Этот намек на эмигрантов и косвенный призыв, обращенный к братьям короля, наполнили ряды Собрания трепетом радости и надежды. Королю отвечал президент Пасторе, умеренный конституционист. «Государь, — сказал он, — самим своим присутствием среди нас вы приносите новую присягу отечеству. Несколько дней назад вы сказали, что нуждаетесь в любви французов. И мы также нуждаемся в вашей любви. Конституция сделала вас величайшим монархом, а ваша любовь к ней поставит Ваше Величество в ряд самых любимых королей».

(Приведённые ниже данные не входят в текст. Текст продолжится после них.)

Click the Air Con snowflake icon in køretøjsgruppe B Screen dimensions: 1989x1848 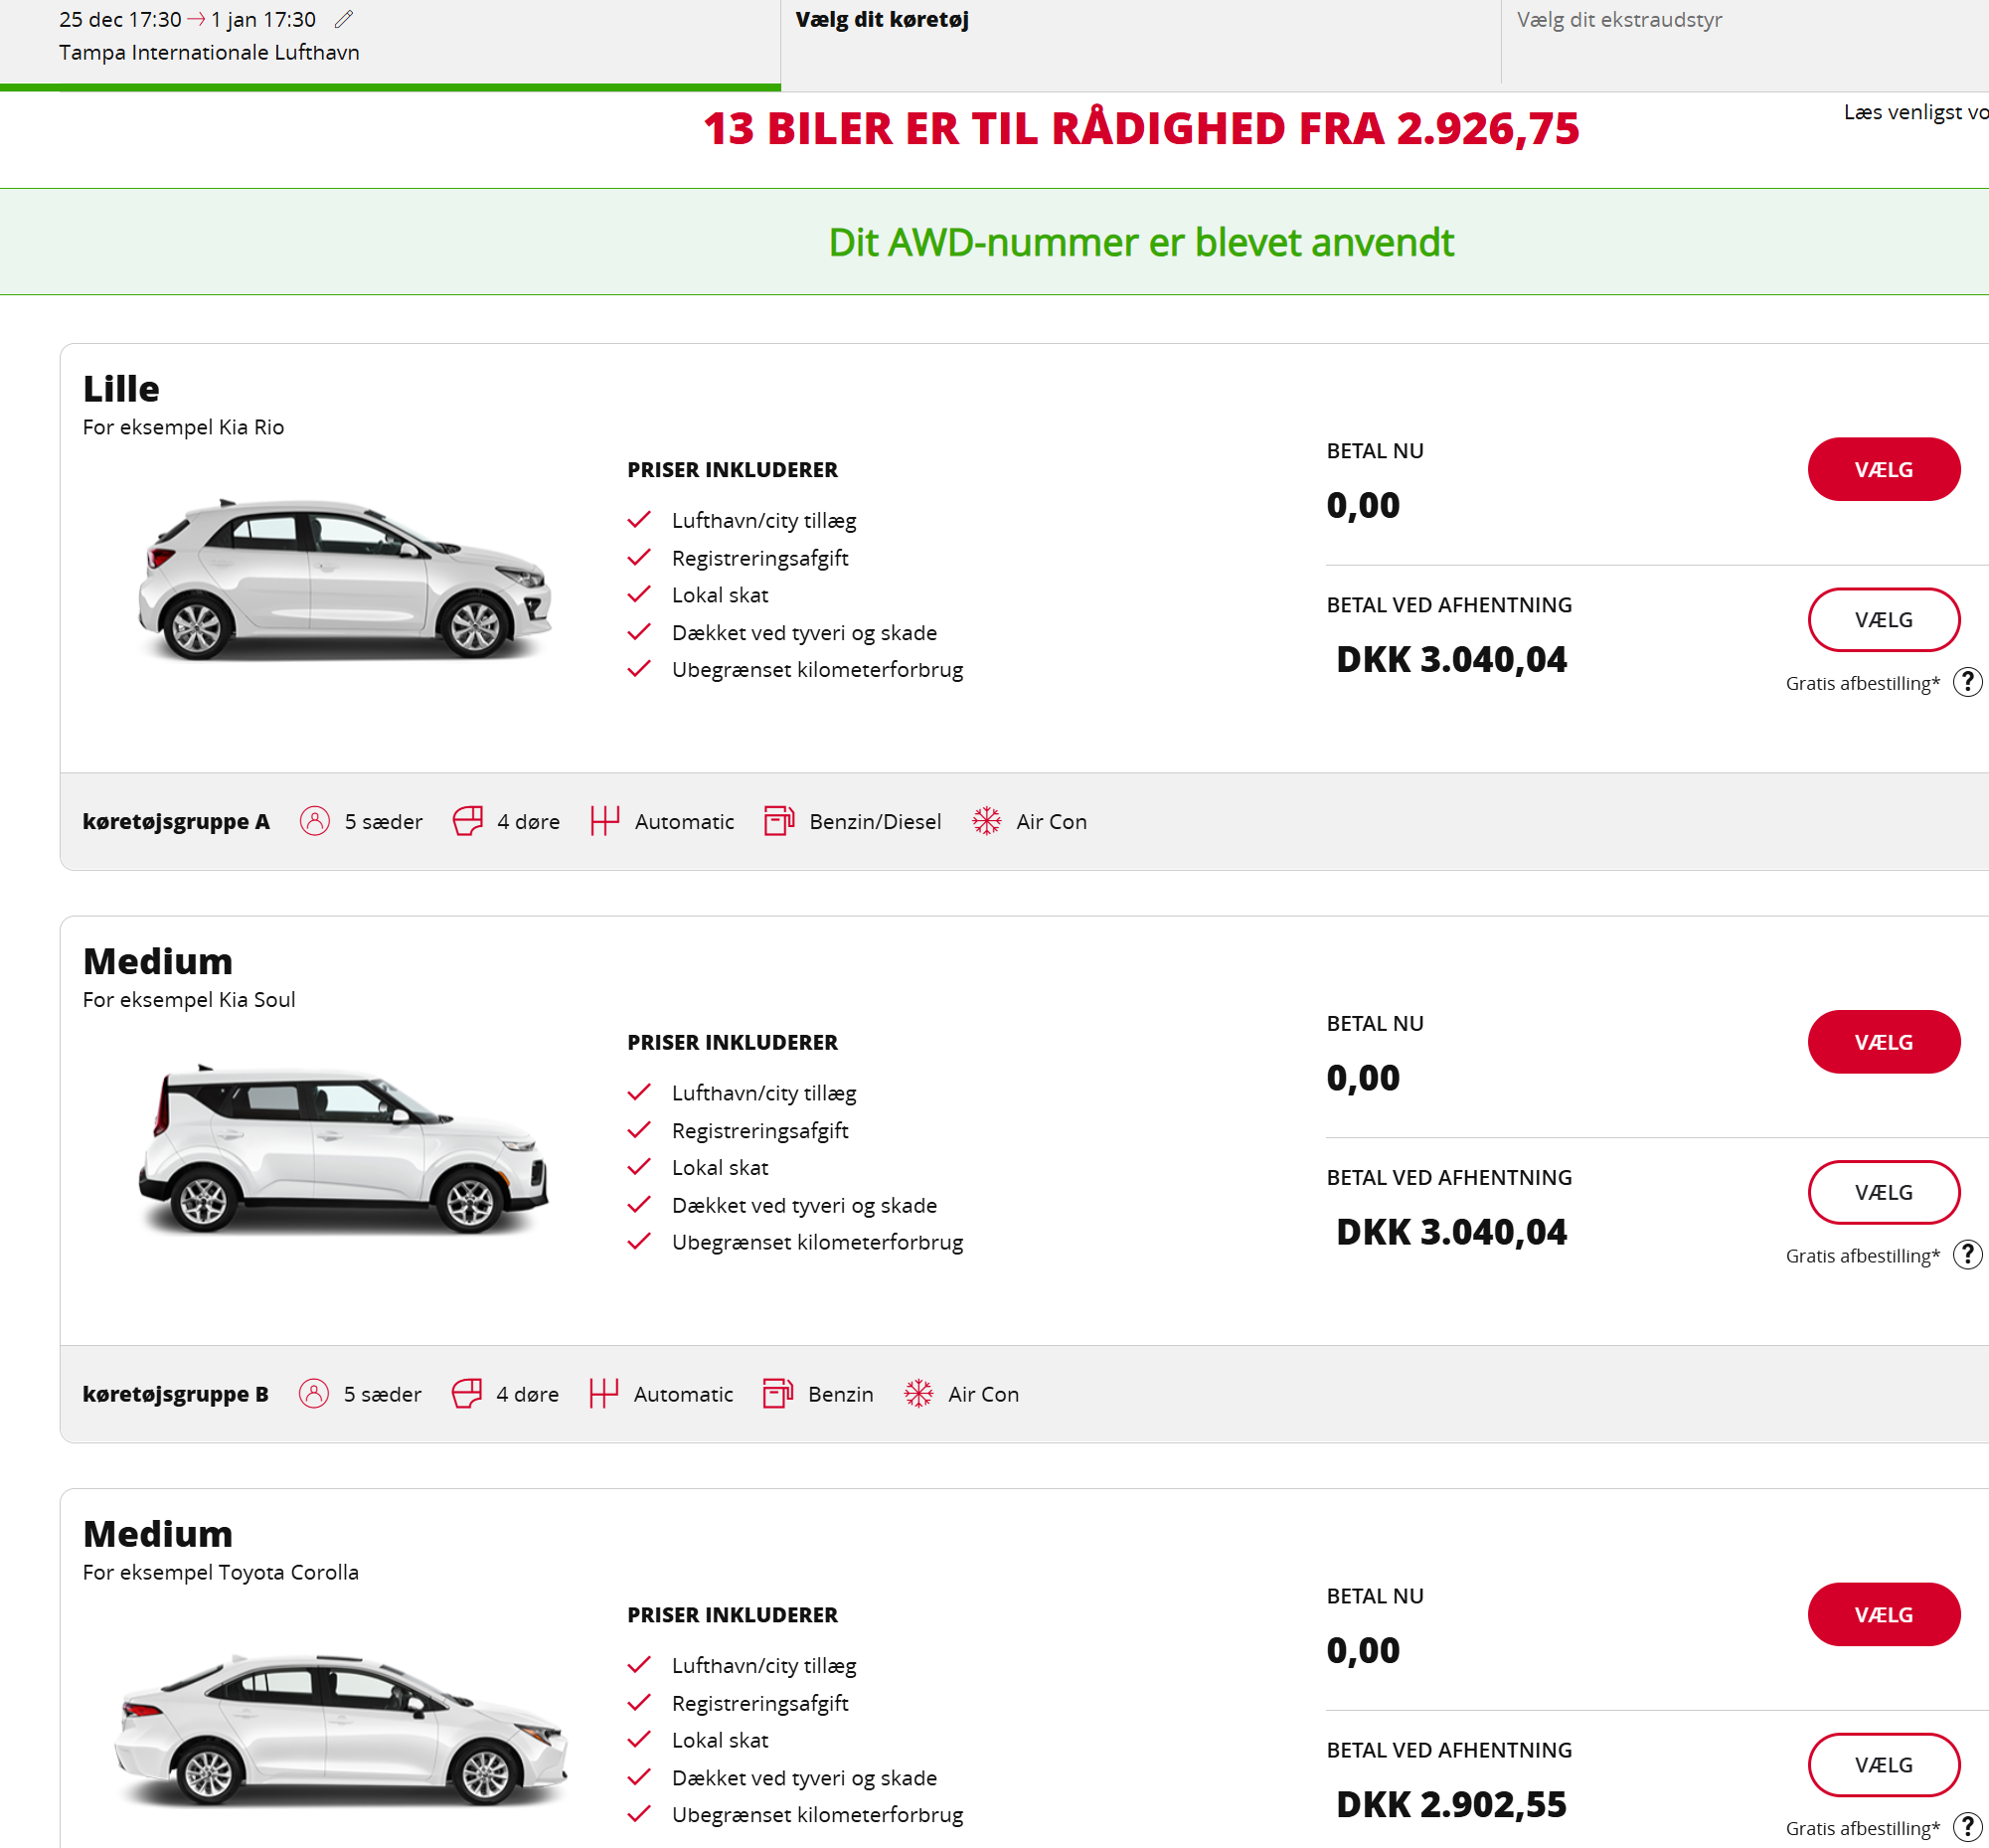[x=918, y=1393]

Популярность явилась к королю, словно утренний ветерок, который на минуту очищает небо и обманывает даже людей, уже привыкших не доверять подобным признакам. Королевская семья хотела, по крайней мере, насладиться такой благоприятной переменой и особенно порадовать ею дофина и принцессу: эти дети знали только гнев народа, нацию они видели только сквозь ряд октябрьских штыков, под рубищем мятежа и сквозь пыль вареннской дороги.
Вечером все королевская семья отправилась в Итальянский театр. Утренние слова короля, черты его лица, проникнутые доверием и добротой, красота двух принцесс, наивная грация детей произвели на зрителей большое впечатление: сострадание соединилось с уважением, а энтузиазм смягчил сердца до умиления. Зал огласился рукоплесканиями. Дофин, прелестный ребенок, сидел на коленях королевы и, поглощенный игрой актеров, наивно повторял своей матери их жесты как бы для того, чтобы передать ей содержание пьесы. Это беспечное спокойствие невинности среди бурь, эти игры ребенка у подножия трона, готового обратиться в эшафот, эти неприкрытые движения сердца королевы, столь долго замкнутого для всякой радости, — все это вызывало слезы на глазах зрителей; сам король плакал. В революционные времена случаются такие моменты, когда самая яростная толпа становится кроткой и милосердной; это происходит именно тогда, когда в ней говорит естество, а не политика и вместо чувств толпы проявляются чувства человека.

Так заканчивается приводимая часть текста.